TRY IT: Update the stretch of rows from the line containing "coordinates (56, 25)." through the line containing "x-tick-label: 9:00 AM" by replacing "particular" with "specific", and give back only those lines with everything else unchanged.

[Start of Attachment]

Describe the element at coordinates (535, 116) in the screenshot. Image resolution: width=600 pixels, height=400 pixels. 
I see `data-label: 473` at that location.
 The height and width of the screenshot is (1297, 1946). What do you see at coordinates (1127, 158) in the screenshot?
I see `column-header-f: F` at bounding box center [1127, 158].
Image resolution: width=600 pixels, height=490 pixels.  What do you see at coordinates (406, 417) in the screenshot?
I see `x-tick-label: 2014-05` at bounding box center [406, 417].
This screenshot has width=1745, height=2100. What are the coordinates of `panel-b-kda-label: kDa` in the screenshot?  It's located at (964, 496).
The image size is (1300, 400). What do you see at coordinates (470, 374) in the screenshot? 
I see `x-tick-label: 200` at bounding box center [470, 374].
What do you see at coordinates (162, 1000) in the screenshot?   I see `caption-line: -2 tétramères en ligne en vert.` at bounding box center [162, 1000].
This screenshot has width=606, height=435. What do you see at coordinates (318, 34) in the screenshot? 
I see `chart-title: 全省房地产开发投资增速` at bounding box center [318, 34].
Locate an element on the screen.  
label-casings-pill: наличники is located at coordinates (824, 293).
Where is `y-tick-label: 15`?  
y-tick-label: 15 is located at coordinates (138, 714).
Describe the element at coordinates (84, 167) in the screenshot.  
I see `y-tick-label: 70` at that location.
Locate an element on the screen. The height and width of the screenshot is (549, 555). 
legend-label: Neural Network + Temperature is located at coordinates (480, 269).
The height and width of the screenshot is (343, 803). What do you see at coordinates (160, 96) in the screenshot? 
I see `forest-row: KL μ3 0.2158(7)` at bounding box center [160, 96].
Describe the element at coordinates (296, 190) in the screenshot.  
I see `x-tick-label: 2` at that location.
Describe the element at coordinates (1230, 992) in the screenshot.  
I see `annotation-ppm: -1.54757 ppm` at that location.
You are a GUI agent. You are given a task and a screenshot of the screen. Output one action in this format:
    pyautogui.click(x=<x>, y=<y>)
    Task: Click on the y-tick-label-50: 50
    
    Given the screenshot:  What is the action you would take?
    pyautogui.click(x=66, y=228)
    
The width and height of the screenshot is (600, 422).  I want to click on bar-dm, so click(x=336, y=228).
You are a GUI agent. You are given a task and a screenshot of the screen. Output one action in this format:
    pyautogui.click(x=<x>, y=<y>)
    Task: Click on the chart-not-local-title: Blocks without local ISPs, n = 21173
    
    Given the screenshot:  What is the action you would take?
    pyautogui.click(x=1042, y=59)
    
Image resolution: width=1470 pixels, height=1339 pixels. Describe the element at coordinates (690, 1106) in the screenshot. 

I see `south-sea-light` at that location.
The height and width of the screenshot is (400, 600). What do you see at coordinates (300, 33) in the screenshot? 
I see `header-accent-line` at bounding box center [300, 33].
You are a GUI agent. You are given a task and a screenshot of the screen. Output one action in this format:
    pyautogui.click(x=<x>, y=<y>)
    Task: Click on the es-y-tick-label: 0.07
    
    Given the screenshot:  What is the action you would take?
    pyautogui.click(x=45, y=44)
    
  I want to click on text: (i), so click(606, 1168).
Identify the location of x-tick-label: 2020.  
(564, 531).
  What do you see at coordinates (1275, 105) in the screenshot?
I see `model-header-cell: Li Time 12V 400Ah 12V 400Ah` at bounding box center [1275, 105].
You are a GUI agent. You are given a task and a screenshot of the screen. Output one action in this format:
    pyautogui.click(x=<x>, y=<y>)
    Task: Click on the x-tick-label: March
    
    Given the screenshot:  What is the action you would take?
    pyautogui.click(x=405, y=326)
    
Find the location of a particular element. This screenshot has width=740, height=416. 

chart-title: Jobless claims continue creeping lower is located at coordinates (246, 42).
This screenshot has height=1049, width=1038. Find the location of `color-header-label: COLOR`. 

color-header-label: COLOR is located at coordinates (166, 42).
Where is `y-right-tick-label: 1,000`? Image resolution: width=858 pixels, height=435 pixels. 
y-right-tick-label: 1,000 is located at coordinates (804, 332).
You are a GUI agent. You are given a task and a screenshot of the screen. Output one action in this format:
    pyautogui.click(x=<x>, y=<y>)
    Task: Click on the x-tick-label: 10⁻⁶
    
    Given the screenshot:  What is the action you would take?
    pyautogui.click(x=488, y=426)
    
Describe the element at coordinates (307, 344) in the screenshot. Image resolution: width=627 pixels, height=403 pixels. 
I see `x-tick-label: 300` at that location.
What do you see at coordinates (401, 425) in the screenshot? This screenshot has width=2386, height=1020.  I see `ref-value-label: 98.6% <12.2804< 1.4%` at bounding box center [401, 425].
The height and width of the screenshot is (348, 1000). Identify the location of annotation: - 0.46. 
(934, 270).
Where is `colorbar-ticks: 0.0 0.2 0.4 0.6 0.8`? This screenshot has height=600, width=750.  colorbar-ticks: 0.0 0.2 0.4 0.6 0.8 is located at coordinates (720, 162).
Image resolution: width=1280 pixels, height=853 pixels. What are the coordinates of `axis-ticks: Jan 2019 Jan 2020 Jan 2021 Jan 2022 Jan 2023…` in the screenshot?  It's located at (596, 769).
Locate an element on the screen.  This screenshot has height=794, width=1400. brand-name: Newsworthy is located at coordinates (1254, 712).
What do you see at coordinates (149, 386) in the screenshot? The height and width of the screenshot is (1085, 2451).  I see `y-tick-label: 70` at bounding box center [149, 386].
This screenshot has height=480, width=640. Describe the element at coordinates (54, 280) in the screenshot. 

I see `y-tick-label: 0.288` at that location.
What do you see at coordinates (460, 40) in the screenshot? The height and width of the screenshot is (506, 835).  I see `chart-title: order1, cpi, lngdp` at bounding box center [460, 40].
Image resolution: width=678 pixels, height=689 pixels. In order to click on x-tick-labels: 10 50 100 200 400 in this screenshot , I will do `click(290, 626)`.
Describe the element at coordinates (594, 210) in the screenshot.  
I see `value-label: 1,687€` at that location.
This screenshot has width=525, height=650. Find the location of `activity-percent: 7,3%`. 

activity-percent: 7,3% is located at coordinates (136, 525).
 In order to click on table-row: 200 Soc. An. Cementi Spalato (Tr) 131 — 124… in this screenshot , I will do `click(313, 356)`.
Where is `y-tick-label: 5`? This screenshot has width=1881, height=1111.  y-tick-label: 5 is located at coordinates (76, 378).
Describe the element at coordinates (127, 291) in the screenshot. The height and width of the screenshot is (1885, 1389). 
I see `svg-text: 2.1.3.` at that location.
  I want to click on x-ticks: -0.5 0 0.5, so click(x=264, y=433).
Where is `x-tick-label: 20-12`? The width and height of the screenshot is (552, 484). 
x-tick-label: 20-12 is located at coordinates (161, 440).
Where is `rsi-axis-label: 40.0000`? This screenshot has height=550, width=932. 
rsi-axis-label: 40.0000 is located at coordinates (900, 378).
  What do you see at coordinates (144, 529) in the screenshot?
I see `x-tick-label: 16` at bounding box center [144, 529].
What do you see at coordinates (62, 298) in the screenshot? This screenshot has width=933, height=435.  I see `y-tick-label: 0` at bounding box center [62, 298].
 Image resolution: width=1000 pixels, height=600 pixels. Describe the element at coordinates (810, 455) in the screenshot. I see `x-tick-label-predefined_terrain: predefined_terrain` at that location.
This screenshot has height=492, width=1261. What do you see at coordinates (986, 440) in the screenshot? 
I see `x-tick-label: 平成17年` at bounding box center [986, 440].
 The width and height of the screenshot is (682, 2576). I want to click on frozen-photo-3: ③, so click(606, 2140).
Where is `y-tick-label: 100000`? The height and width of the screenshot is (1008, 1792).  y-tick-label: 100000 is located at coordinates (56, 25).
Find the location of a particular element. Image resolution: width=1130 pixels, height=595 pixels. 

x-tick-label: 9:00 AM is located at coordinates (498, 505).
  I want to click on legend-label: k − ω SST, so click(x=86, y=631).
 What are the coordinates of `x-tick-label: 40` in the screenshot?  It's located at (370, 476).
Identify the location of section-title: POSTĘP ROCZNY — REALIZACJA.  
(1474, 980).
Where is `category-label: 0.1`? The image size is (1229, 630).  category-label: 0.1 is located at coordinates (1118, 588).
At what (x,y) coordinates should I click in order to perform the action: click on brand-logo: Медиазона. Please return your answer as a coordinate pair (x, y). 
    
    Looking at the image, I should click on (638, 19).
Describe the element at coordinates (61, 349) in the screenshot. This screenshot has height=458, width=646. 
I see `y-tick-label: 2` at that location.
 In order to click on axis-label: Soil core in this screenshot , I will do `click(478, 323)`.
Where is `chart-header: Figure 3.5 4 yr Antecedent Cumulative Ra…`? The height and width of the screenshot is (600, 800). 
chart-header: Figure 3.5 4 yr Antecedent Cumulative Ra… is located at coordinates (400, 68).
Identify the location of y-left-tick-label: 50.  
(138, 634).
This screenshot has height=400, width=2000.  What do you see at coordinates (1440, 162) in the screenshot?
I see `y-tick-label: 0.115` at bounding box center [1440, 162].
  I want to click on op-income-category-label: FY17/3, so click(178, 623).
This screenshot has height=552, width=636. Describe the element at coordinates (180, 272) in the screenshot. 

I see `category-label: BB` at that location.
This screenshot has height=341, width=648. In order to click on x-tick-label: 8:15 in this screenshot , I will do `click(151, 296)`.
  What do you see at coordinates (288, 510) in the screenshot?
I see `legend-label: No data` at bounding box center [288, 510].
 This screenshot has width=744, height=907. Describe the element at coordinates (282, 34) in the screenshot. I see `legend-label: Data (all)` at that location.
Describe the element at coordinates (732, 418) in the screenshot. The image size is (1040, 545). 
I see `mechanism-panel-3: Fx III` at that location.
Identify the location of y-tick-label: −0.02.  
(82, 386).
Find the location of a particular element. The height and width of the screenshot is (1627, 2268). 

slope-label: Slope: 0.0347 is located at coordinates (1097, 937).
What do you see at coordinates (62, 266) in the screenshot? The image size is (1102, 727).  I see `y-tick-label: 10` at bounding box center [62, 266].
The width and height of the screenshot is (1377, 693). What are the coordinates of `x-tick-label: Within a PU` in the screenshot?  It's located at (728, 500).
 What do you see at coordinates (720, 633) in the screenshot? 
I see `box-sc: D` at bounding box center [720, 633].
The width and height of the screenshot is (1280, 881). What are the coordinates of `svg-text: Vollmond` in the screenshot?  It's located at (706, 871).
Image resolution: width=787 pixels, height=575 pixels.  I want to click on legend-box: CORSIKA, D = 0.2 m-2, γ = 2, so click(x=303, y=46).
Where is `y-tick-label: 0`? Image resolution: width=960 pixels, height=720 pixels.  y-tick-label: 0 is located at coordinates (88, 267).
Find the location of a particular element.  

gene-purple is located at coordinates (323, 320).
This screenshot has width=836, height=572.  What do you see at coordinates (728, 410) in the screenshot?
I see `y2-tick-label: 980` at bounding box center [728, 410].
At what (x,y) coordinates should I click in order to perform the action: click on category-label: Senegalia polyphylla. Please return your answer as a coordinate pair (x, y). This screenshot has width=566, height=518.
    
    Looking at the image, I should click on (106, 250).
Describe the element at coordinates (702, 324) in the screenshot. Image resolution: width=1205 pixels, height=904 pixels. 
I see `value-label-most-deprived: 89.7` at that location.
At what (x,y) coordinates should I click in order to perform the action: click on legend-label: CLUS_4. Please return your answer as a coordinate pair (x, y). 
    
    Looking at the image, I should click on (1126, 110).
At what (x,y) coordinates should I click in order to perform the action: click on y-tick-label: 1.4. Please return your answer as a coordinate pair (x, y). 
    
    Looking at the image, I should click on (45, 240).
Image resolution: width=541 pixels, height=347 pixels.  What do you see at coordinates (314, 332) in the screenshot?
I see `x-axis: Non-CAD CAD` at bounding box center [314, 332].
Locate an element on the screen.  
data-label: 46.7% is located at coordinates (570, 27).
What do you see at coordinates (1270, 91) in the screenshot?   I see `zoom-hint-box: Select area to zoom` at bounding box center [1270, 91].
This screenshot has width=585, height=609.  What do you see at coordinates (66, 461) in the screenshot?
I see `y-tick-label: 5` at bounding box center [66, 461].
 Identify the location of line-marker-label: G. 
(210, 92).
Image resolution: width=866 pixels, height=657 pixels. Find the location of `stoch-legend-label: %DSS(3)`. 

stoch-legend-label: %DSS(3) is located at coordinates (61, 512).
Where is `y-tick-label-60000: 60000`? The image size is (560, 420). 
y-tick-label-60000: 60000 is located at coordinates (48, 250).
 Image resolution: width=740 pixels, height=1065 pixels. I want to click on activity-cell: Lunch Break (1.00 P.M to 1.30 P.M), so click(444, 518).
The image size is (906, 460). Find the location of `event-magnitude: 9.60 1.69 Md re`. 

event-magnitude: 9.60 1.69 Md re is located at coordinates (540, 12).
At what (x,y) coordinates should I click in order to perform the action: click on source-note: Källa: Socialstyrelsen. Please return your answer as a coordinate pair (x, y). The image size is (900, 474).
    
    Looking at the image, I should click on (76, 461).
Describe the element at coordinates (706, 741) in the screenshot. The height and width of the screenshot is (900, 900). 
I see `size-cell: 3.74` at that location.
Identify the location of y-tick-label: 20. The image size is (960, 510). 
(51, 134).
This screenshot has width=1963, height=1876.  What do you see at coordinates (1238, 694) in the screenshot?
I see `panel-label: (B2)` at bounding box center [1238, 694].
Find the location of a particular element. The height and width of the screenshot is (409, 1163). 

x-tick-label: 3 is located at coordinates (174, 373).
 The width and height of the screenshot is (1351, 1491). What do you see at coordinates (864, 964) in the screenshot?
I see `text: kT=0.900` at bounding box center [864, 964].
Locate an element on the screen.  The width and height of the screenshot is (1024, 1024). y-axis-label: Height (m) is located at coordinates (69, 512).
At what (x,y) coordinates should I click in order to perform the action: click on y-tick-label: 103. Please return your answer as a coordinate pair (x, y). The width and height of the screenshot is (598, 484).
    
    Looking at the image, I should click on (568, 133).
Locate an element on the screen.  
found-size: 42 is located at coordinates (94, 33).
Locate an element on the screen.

[End of Attachment]

ANSWER BOX:
Where is `y-tick-label: 100000`? The height and width of the screenshot is (1008, 1792).  y-tick-label: 100000 is located at coordinates (56, 25).
Find the location of a specific element. Image resolution: width=1130 pixels, height=595 pixels. 

x-tick-label: 9:00 AM is located at coordinates (498, 505).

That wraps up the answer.